Questione di tempo

Questione di tempo

Ho sempre avuto difficoltà a digerire la parola longevità riguardo ai videogiochi. Seriamente, ho sempre avuto un problema a parametrare il discorso del tempo rispetto all’offerta, e lo dico da un punto di vista da giocatore. Nel senso che ho sempre creduto che non fosse tanto il tempo di gioco effettivo che un prodotto possa offrirmi a essere importante, quanto se valesse la pena investire il mio tempo in quel gioco. Che è diverso. Ed è qui secondo me che il rapporto fra videogiocatori e il proprio medium è cambiato profondamente: nella gestione del tempo. La ritualità del videogioco è totalmente mutata: in principio si andava fisicamente dal gioco, si pagava un obolo, si provava a giocare più tempo possibile. Un minuto o un’ora, il prezzo del rituale era lo stesso, ma ne è sempre valsa la pena, a prescindere dai risultati. Nel momento in cui i videogiochi sono entrati nelle nostre case abbiamo iniziato a inserire, nel tempo della ritualità, una serie di attività connesse al gioco che hanno reso più o meno magico il nostro passatempo: i giri dei nastri in un mangiacassette, schermate di caricamento dalle cromie più selvagge e dai tempi biblici, errori della più svariata natura. Per molti anni tutto questo ha fatto parte dell’esperienza di gioco di tutti quanti, e il grado della soddisfazione comprendeva anche l’essere riusciti, in qualche modo, a godersi il gioco in sé, a prescindere dal quanto. Era bello così, anche quando avevi due ore di tempo e collezionavi tre guru meditation nella prima ora e successivamente morivi sistematicamente sempre nello stesso punto, tipo un salto. Un giorno, non so quando, siamo diventati impazienti e tutto questo non ci è più andato bene.

questione di tempo

Siamo la generazione di giocatori storicamente più impaziente

Senza perdermi in altre divagazioni cronologiche, mi chiedo perché siamo diventati improvvisamente così sensibili al tempo: paghiamo un gioco su Kickstarter mesi prima che esca, perché, evidentemente, vorremmo che fosse pubblicato al più presto, ma soffriamo il mal di hype anche quando non è connesso ai nostri “investimenti”, mentre intanto accumuliamo bulimicamente titoli in sconto nella libreria di Steam, per poi giocare ai soliti due o tre giochi che sono compatibili con il nostro tempo libero. Siamo la generazione di giocatori storicamente più impaziente di provare la qualunque il mercato voglia offrirci, non riusciamo a frenare la libidinosa rincorsa all’allungamento del backlog, eppure ci lamentiamo della lunghezza dei giochi, perché magari vorremmo qualcosa in più. Un più che si aggiunge al subito, che ci fa salire la frustrazione a mille quando accendiamo la console o il PC e scopriamo che ci sono quattro aggiornamenti da fare più un patch da 3GB da scaricare. Abbiamo settantasette alternative in libreria, ma no, noi vogliamo giocare a quello (legittimamente, sia chiaro, dato che l’abbiamo comprato) e questa cosa ci porta il nervoso. La ritualità di contorno, non so per quale motivo, è morta, e resta solo la performance di gioco su cui investiamo una quantità di aspettative notevole. Ma da dove vengono aspettative, frustrazione e insoddisfazione?

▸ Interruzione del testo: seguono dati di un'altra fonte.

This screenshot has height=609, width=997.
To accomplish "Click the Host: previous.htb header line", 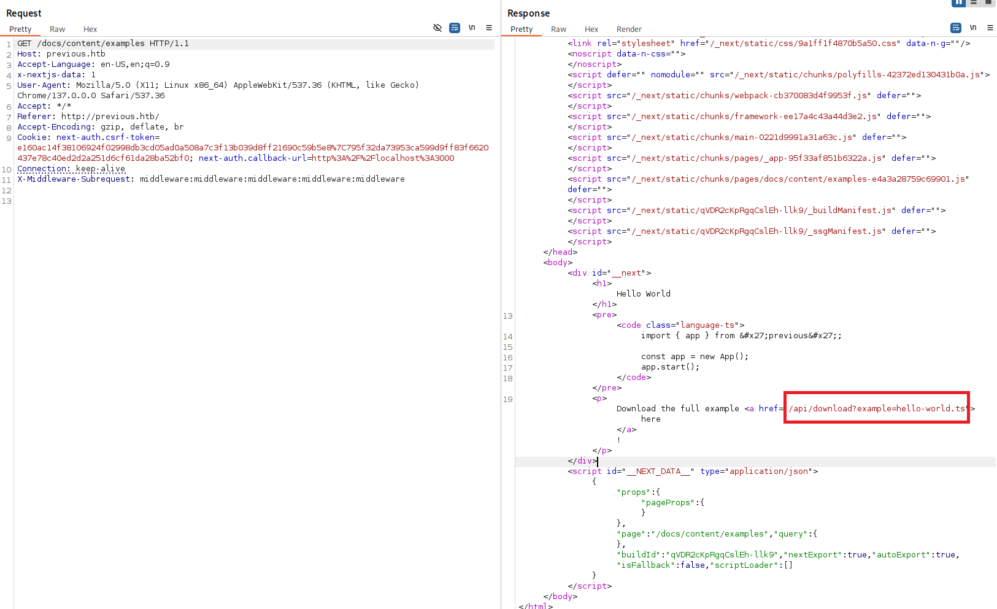I will [61, 53].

Non possiamo giocare a tutto, non possiamo leggere tutto, non possiamo guardare tutto

Dalla presunta esperienza, o dal nostro correre alla ricerca di qualcosa che non riusciamo a identificare. Il punto è che secondo me diamo ai giochi una responsabilità che non vogliamo correre il rischio di prenderci e di cui non vogliamo avere il peso sulle spalle: quella di non sapere gestire il nostro tempo, o, ancora peggio, non riuscire a dargli un valore adeguato. È più facile, più comodo, rientra anche nel computo delle capacità antistress del videogioco, no? Eppure, forse, se capissimo di più del nostro tempo e ci convincessimo una volta per tutte che non possiamo giocare a tutto, così come non possiamo leggere tutto, non possiamo guardare tutto, forse la frustrazione sarebbe minore, e riusciremmo a goderci i titoli per quello che sono, e non rispetto al tempo che abbiamo investito in essi e che avremmo potuto dedicare ad altro. È una questione di valore, più che di quantità. E voi, come valutate il vostro tempo?